Lo studio, con la sua natura di progettante continua, si ferma da domani sabato e fino a domenica dalle 12 alle 21, per fare festa a questi quadri che la abitano. Per il resto del mese tra i lavori si potrà comunque girare, ma senza che l’esporre interrompa l’operosità del disegno architetturale, esercizio costante di trasformazione dell’immaginario in reale (mica male la marzialità del metodo se lo pensiamo da applicare ai nostri desideri politici).
Cappelli stesso ha insegnato progettazione a Valle Giulia, è passato di lì negli anni in cui quel posto si era fatto soglia del sogno del Sessantotto. L’immaginazione al potere deve averla presa sul serio, ma a modo suo, facendola diventare autorità nell’uso del suo sguardo appassionato. Sono quadri dove rigore e infanzia procedono senza contraddirsi, dove la memoria assomiglia a un sogno reinterpretato e quello che accade, prima di essere capito, viene sentito. Si imprimono sulla tela gli alberi visti bruciare a ridosso di una strada, disegnati come voti totemici da chi sa che non c’è divinità, se non nell’immanenza. Resta la loro bellezza irriducibile e scarna, tema della sua prima personale nella mitica galleria di via del Vantaggio, la A.A.M (Arte e Architettura Moderna), presentata da Francesco Moschini, lo storico dell’architettura, che guida l’Accademia di San Luca, l’istituzione che si appassiona del bello dal 1500.

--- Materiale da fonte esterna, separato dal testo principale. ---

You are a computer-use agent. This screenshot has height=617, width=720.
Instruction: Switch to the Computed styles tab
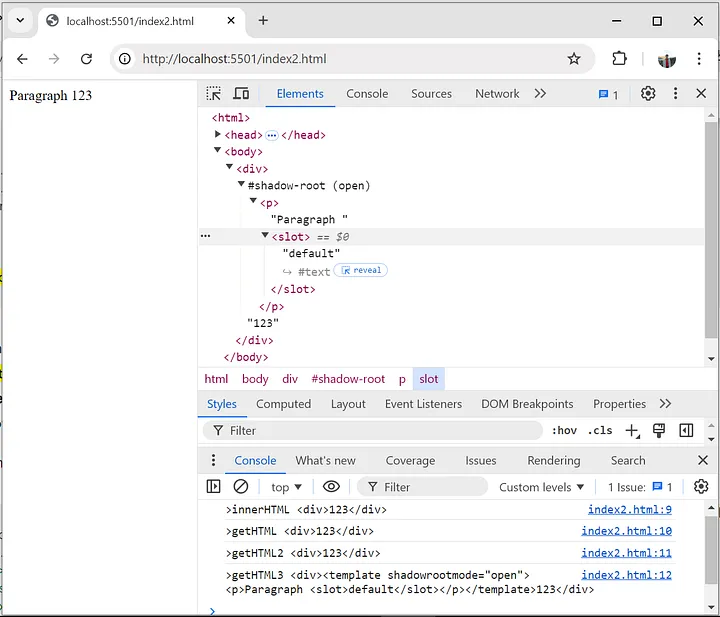tap(283, 404)
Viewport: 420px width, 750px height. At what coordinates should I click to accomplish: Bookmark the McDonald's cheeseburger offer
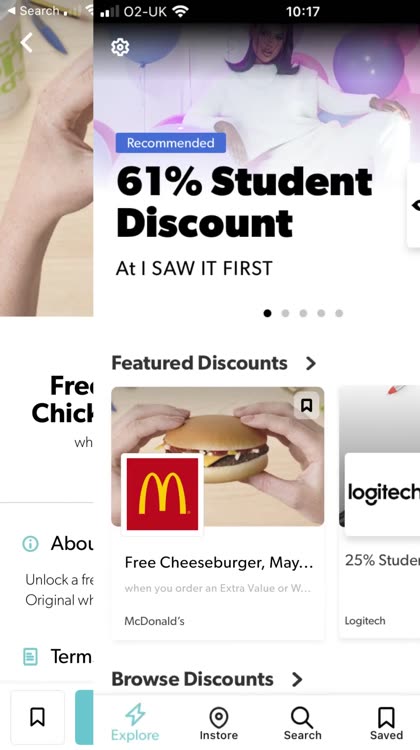306,406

Procede con questo stesso metodo tutta l’attività di Cappelli. Sembra che la pittura gli serva per orientarsi nel reale, per provare a spiegarlo prima di tutto a sé stesso, interrogandolo sulle contraddizioni e sulle miserie come sulle fughe e le sovversioni. La materia crespa del legno si apre ai collages, che devono aver popolato le visioni di tanti, se dai retro d’affiches Mimmo Rotella alle poesie visive di Lamberto Pignotti, tornano come innesto caotico di un tempo tumultuoso che non sembrava più in grado di governare le proprie visioni.
Sono stati bravi questi artisti a usare le loro opere per invertire la direzione instupidente della ricorsività pubblicitaria delle riviste patinate, della televisione. Anche qui, c’è qualche traccia politica che potremmo apprendere, girando tra le stanze di questa mostra: agire la leva dell’immaginario per ribaltare la passività cui siamo relegati dalla miseria del tempo che ci assedia. Qui ci provano con un appuntamento per una festa clandestina. La mostra di questo spericolato studio ha preso alla lettera il monito di Deleuze: essere uomini liberi, moltiplicare gli incontri.